Problem details: Pick out each line below that contains the word "dropdown" with the same capitalization, and copy those lines.

Data lines:

★ ★ ★ ★ ★

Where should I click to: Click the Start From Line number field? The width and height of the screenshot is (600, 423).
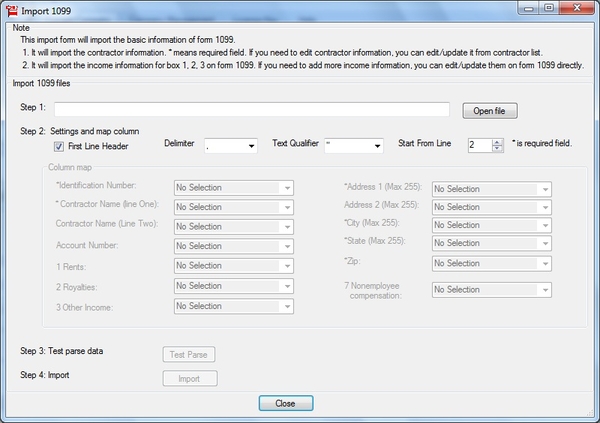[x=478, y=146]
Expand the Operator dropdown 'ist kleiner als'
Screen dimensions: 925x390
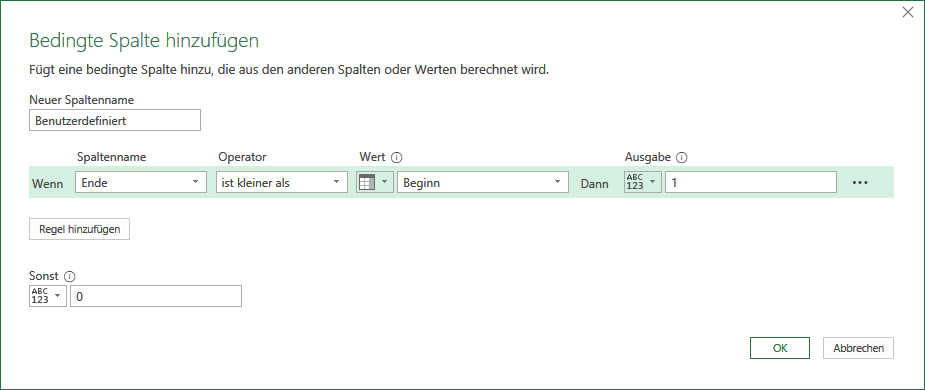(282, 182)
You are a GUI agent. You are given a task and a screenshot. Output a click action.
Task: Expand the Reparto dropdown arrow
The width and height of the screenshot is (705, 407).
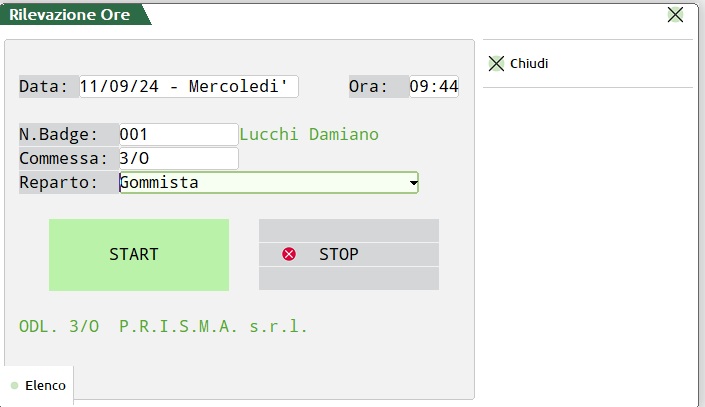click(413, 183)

★ ★ ★ ★ ★

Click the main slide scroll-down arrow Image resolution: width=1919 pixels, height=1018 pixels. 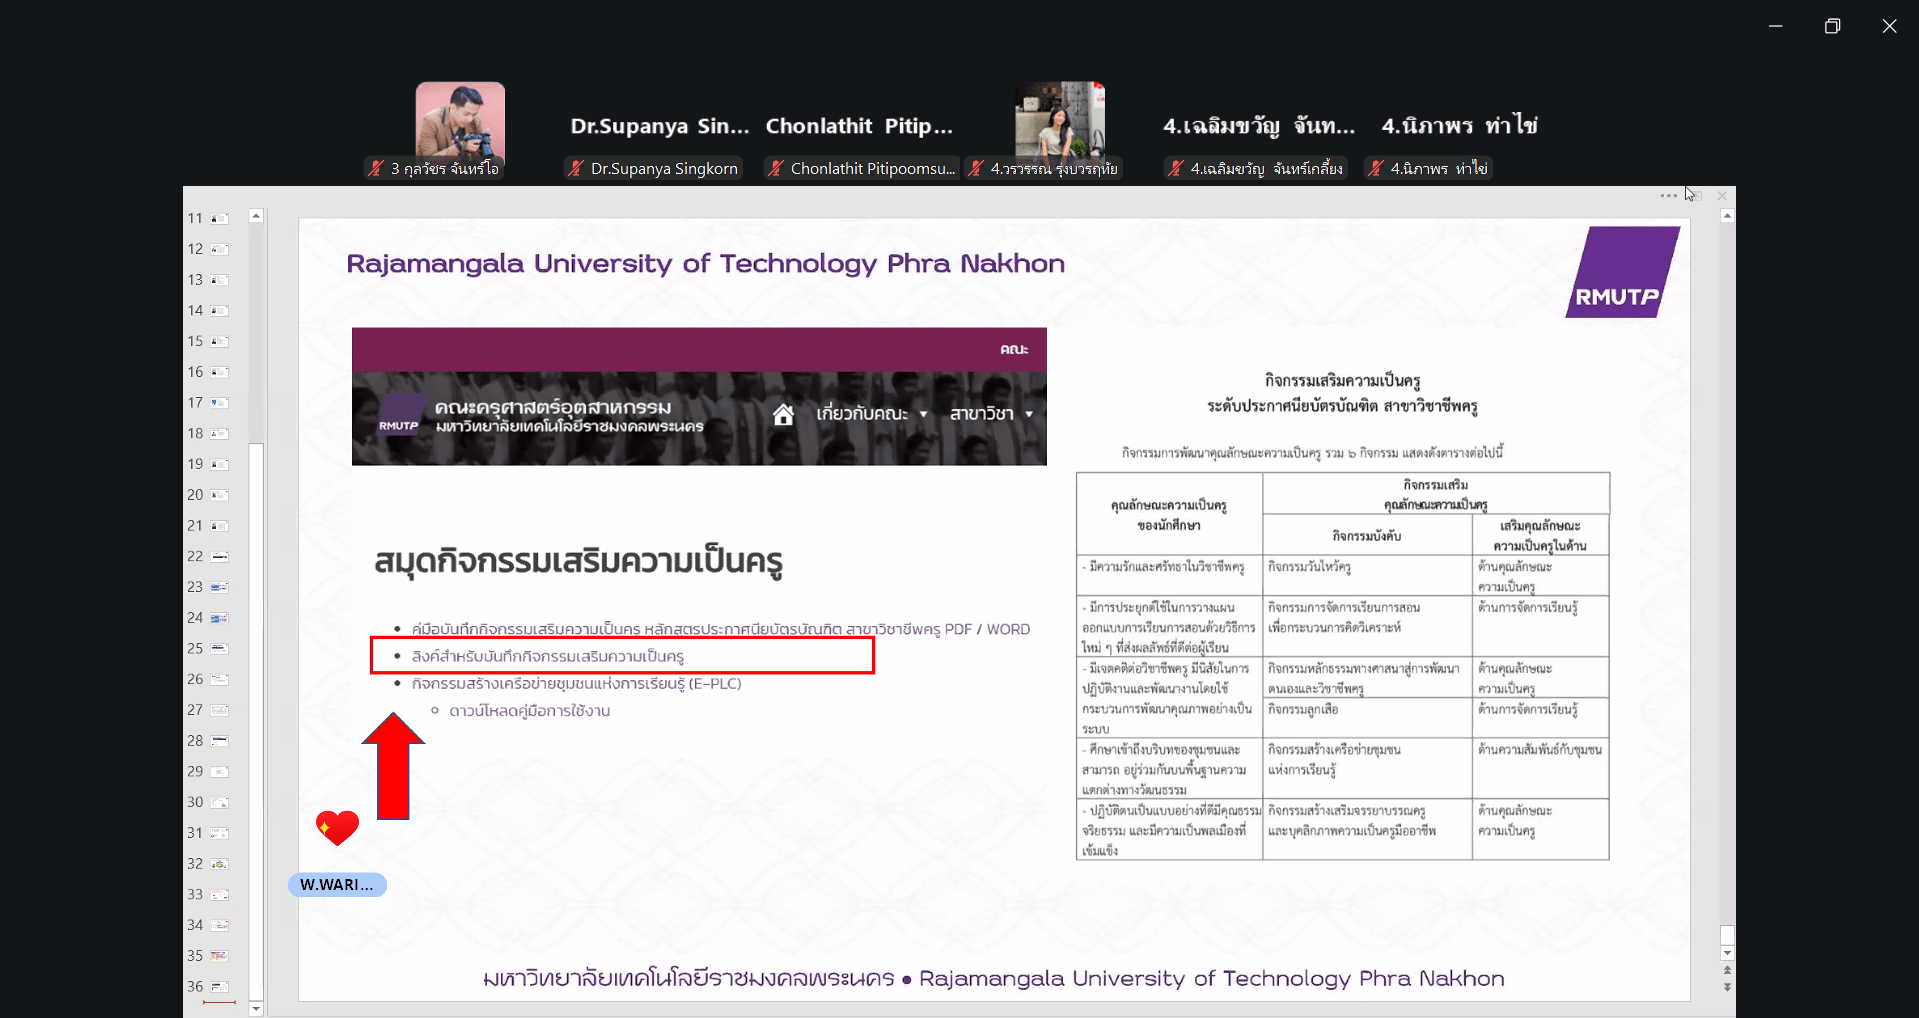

★ ★ ★ ★ ★

Exercise result:
Expand the Operator dropdown 'ist kleiner als'
Task: Expand the Reparto dropdown arrow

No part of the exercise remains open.